▸ **PROBLEM DESCRIPTION**: Extract every line of the records below and reproduce each one without any change.

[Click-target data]
-----

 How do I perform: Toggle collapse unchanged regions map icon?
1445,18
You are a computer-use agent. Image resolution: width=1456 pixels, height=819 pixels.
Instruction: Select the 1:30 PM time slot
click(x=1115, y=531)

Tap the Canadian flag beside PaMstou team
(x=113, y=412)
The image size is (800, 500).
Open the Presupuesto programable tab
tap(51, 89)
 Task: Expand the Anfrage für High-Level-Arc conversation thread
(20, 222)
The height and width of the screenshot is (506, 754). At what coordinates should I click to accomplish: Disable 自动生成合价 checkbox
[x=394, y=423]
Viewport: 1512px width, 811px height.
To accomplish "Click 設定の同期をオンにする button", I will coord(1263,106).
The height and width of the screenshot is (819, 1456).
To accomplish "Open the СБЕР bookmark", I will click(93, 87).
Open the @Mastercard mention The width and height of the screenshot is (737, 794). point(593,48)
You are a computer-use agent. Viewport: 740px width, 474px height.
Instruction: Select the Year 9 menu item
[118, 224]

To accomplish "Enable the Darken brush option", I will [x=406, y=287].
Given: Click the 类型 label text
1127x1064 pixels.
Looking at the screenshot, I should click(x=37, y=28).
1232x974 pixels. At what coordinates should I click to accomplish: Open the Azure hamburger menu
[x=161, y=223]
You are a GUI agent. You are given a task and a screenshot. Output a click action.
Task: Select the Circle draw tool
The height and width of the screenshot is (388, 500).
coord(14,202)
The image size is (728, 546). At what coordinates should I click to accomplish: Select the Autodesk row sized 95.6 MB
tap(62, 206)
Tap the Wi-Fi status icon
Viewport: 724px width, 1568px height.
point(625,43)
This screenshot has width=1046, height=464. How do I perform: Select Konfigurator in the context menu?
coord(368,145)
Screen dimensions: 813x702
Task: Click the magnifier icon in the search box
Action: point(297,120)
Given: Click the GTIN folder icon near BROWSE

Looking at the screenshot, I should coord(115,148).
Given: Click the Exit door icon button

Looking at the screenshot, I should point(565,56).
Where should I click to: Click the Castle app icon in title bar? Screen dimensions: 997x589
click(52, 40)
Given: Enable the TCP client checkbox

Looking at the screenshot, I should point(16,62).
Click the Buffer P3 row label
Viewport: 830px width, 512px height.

-----

▸ **CORRECT ANSWER**:
 How do I perform: Toggle collapse unchanged regions map icon?
1445,18
You are a computer-use agent. Image resolution: width=1456 pixels, height=819 pixels.
Instruction: Select the 1:30 PM time slot
click(x=1115, y=531)

Tap the Canadian flag beside PaMstou team
(x=113, y=412)
The image size is (800, 500).
Open the Presupuesto programable tab
tap(51, 89)
 Task: Expand the Anfrage für High-Level-Arc conversation thread
(20, 222)
The height and width of the screenshot is (506, 754). At what coordinates should I click to accomplish: Disable 自动生成合价 checkbox
[x=394, y=423]
Viewport: 1512px width, 811px height.
To accomplish "Click 設定の同期をオンにする button", I will coord(1263,106).
The height and width of the screenshot is (819, 1456).
To accomplish "Open the СБЕР bookmark", I will click(93, 87).
Open the @Mastercard mention The width and height of the screenshot is (737, 794). point(593,48)
You are a computer-use agent. Viewport: 740px width, 474px height.
Instruction: Select the Year 9 menu item
[118, 224]

To accomplish "Enable the Darken brush option", I will [x=406, y=287].
Given: Click the 类型 label text
1127x1064 pixels.
Looking at the screenshot, I should click(x=37, y=28).
1232x974 pixels. At what coordinates should I click to accomplish: Open the Azure hamburger menu
[x=161, y=223]
You are a GUI agent. You are given a task and a screenshot. Output a click action.
Task: Select the Circle draw tool
The height and width of the screenshot is (388, 500).
coord(14,202)
The image size is (728, 546). At what coordinates should I click to accomplish: Select the Autodesk row sized 95.6 MB
tap(62, 206)
Tap the Wi-Fi status icon
Viewport: 724px width, 1568px height.
point(625,43)
This screenshot has width=1046, height=464. How do I perform: Select Konfigurator in the context menu?
coord(368,145)
Screen dimensions: 813x702
Task: Click the magnifier icon in the search box
Action: point(297,120)
Given: Click the GTIN folder icon near BROWSE

Looking at the screenshot, I should coord(115,148).
Given: Click the Exit door icon button

Looking at the screenshot, I should point(565,56).
Where should I click to: Click the Castle app icon in title bar? Screen dimensions: 997x589
click(52, 40)
Given: Enable the TCP client checkbox

Looking at the screenshot, I should point(16,62).
Click the Buffer P3 row label
Viewport: 830px width, 512px height.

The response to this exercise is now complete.